After World War II, the movement known as Pan-Arabism sought to unite all Arabic-speaking countries into one political entity. Only Syria, Iraq, Egypt, Tunisia, Libya and North Yemen attempted the short-lived unification. Historical divisions, competing local nationalisms, and geographical sprawl were major reasons for the failure of Pan-Arabism. Arab Nationalism was another strong force in the region which peaked during the mid 20th century and was professed by many leaders in Egypt, Algeria, Libya, Syria, and Iraq.
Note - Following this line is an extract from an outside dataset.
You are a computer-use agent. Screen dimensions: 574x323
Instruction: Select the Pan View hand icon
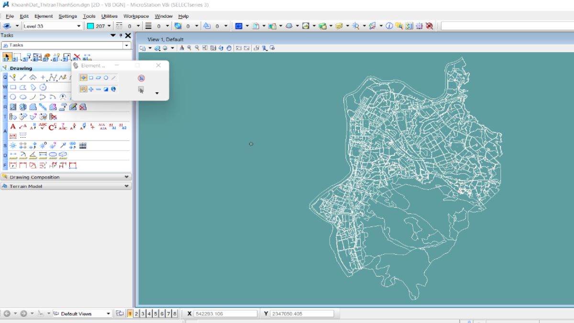[229, 48]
Arab Nationalist leaders included Gamal Abdel Nasser of Egypt, Ahmed Ben Bella of Algeria, Michel Aflaq, Salah al-Din al-Bitar, Zaki al-Arsuzi, Constantin Zureiq, Shukri al-Kuwatli, Hafez al-Assad and Bashar al-Assad of Syria, Saddam Hussein and Ahmad Hassan al-Bakr of Iraq, Muammar al-Gaddafi of Libya, Habib Bourguiba of Tunisia, Mehdi Ben Barka of Morocco, and Shakib Arslan of Lebanon. The various Arab states maintain close ties but national identities have been strengthened by the political realities of the past 60 years, making a single Arab nationalistic state less and less feasible. Moreover, the upsurge in political Islam and led to a greater emphasis on pan-Islamic identity amongst many Arab Muslims. As such, Arab nationalists who once opposed Islamic movements now pander to them for political survival. [4]

Modern Boundaries

Many of the modern borders of the Arab World were drawn by European imperial powers during the 19th and early 20th century. However, some of the larger states (in particular Egypt and Syria) have historically maintained geographically definable boundaries, on which some of the modern states are roughly based. The 14th century Egyptian historian Al-Maqrizi, for instance, defines Egypt's boundaries as extending from the Mediterranean in the north to lower Nubia in the south; and between the Red Sea in the east and the oases of the Western/Libyan desert. The modern borders of Egypt, therefore, are not a creation of European powers, and are at least in part based on historically definable entities which are in turn based on certain cultural and ethnic identifications.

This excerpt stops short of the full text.